* [WHAT IS REQUIRED]: Among the entries below, copy every line that carries the word "panel".

Start of DATA SUPPLIED

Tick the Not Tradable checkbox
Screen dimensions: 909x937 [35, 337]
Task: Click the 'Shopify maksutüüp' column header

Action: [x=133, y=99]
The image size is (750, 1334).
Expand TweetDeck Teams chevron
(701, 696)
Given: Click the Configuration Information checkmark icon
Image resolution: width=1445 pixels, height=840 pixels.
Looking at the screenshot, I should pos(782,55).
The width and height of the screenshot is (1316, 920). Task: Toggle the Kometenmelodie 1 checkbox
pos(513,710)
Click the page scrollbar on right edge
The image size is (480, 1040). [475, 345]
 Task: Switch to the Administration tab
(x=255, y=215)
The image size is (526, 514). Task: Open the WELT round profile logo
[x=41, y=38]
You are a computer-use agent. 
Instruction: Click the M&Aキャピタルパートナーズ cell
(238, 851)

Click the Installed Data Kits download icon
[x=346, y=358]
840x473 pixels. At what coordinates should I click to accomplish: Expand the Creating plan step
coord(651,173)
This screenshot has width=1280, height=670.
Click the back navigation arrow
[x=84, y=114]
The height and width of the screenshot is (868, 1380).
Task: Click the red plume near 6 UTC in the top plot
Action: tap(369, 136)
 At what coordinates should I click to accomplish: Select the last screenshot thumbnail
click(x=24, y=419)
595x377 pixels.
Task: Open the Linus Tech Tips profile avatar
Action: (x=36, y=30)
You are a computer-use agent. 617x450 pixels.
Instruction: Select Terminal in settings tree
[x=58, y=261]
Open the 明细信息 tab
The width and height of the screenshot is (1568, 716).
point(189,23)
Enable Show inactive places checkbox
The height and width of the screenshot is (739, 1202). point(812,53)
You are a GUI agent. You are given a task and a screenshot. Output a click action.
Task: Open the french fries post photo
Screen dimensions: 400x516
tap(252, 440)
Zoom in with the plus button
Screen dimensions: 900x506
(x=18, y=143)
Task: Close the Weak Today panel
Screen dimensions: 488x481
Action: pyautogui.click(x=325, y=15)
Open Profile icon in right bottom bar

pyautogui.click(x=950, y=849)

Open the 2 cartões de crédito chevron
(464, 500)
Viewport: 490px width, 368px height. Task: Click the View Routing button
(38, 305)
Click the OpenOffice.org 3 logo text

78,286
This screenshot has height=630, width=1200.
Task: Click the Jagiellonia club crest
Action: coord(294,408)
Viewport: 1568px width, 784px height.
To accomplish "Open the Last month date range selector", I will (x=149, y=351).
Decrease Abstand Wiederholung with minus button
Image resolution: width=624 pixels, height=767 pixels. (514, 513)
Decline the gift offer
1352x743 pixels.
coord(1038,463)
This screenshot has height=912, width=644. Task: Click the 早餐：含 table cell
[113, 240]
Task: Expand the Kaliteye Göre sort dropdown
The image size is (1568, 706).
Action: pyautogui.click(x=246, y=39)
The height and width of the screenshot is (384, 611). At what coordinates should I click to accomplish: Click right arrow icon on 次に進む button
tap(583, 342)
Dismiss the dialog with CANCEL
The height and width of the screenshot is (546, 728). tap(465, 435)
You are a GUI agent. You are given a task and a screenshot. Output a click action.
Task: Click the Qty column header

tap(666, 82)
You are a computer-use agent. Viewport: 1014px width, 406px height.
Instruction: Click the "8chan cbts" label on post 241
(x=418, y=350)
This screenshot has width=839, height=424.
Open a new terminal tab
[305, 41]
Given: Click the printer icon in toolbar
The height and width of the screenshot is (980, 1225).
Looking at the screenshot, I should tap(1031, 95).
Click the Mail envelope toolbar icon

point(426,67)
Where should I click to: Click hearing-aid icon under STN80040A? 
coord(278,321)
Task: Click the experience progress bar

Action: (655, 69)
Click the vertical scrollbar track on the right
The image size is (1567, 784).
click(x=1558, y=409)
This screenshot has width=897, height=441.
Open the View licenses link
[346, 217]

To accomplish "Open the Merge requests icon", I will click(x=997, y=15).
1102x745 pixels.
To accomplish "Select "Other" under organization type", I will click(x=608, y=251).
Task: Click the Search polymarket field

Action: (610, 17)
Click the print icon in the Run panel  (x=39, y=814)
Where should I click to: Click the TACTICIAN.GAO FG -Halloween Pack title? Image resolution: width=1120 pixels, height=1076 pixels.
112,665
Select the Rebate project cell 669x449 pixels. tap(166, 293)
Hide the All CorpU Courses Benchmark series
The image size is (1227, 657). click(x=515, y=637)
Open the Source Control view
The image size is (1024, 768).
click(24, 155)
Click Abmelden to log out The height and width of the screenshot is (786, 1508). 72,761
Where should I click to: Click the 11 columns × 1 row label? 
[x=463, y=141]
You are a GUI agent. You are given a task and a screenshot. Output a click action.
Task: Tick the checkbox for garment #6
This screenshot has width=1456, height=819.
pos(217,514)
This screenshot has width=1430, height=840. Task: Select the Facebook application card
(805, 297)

End of DATA SUPPLIED

* [REPLY]:
Task: Close the Weak Today panel
Click the print icon in the Run panel  (x=39, y=814)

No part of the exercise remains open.